Ministro da Justiça e da Qualidade Democrática, Ramon Espadaleravaliou a decisão do governo de expandir o empreendimento judicial “de forma muito positiva” durante uma conferência de imprensa na sede da agência em Barcelona. Ele também lembrou que Nos últimos 10 anos, foram criadas 65 vagas na Catalunha.e que só este ano serão criados 91 acordos, 24 a mais do que os 67 acordos “mínimos” da comissão bilateral Estado-Generalitat realizada no final de 2024.
Assim a Catalunha passará de 870 unidades judiciais agora para 961 em 2026o que representa um aumento de 10,5%. Dos novos 91 assentos, 73 serão dedicados ao fortalecimento dos tribunais de instância (TI), 17 para audiências provinciais e um para o Tribunal Superior da Catalunha (TSJC). A TI que será fortalecida inclui Barcelona, Hospitalet, Gava, Terrassa, Girona, Lleida, El Vendrell, Valls ou Manresa.
Tribunais únicos foram liquidados
O governo criará um total de 500 cargos em todo o estado de acordo com a Lei de Eficiência do Serviço de Justiça Pública. Esta norma introduz novo modelo organizacional “mais moderno e eficiente”que elimina os antigos tribunais compostos por um juiz e sua equipe de funcionários e substitui-os por tribunais inferioresórgãos colegiados compostos por vários magistrados.

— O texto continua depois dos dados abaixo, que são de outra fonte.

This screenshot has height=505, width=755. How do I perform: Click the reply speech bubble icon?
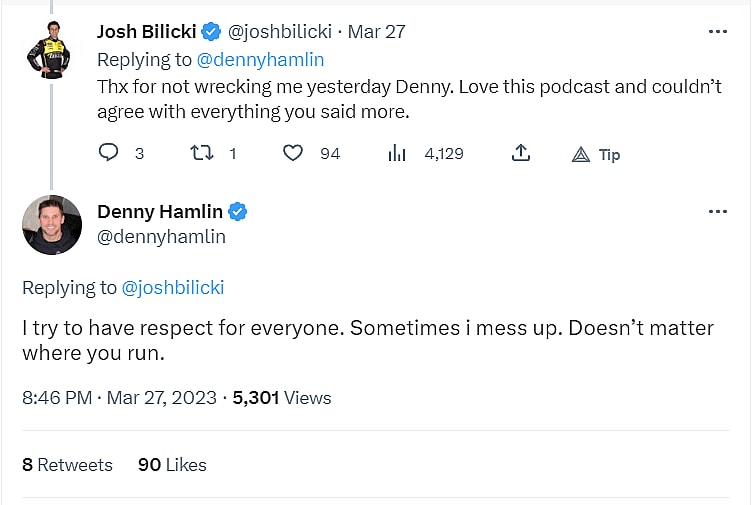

Assim, a atual composição judiciária de todo o estado, totalizando 5.876 cargos, crescerá 8,5% ao ano. Destes assentos, 363 pertencerão a tribunais inferiores, dois ao Tribunal Central de Instância e 85 a órgãos colegiados como tribunais provinciais (71), tribunais superiores (7), Tribunal Nacional (4) ou Supremo Tribunal (3).
Os 50 restantes serão destinos territoriaisdedicados a um território específico, mas móveis dependendo das alterações na carga de trabalho nos seus tribunais (o chamado JIT).
Crie cargos judiciais a um custo muito menor
Além disso, este modelo permite “criar uma área judicial sem a necessidade de criar um tribunal completo e com um custo de cerca de 100.000 euros. Pelo contrário, a criação de um tribunal tradicional custará cerca de 500 mil euros”, esclarece o ministério. Assim, a implementação das 500 unidades judiciárias previstas para este ano custará 55,7 milhões de euros, enquanto com o modelo anterior teria custado 260 milhões.
Além dos 500 anunciados para este ano, continua em tramitação no parlamento um projeto de lei para ampliar e fortalecer a carreira de juízes e procuradores, que prevê pede a criação de 2.500 cargos para juízes e promotores em três anosum recorde histórico que representaria um aumento de 42,5%. O ministério continua também a reforçar os órgãos de gestão processual e administrativa, de tramitação processual e de assistência judiciária, tendo anunciado 1.155 cargos em dezembro do ano passado.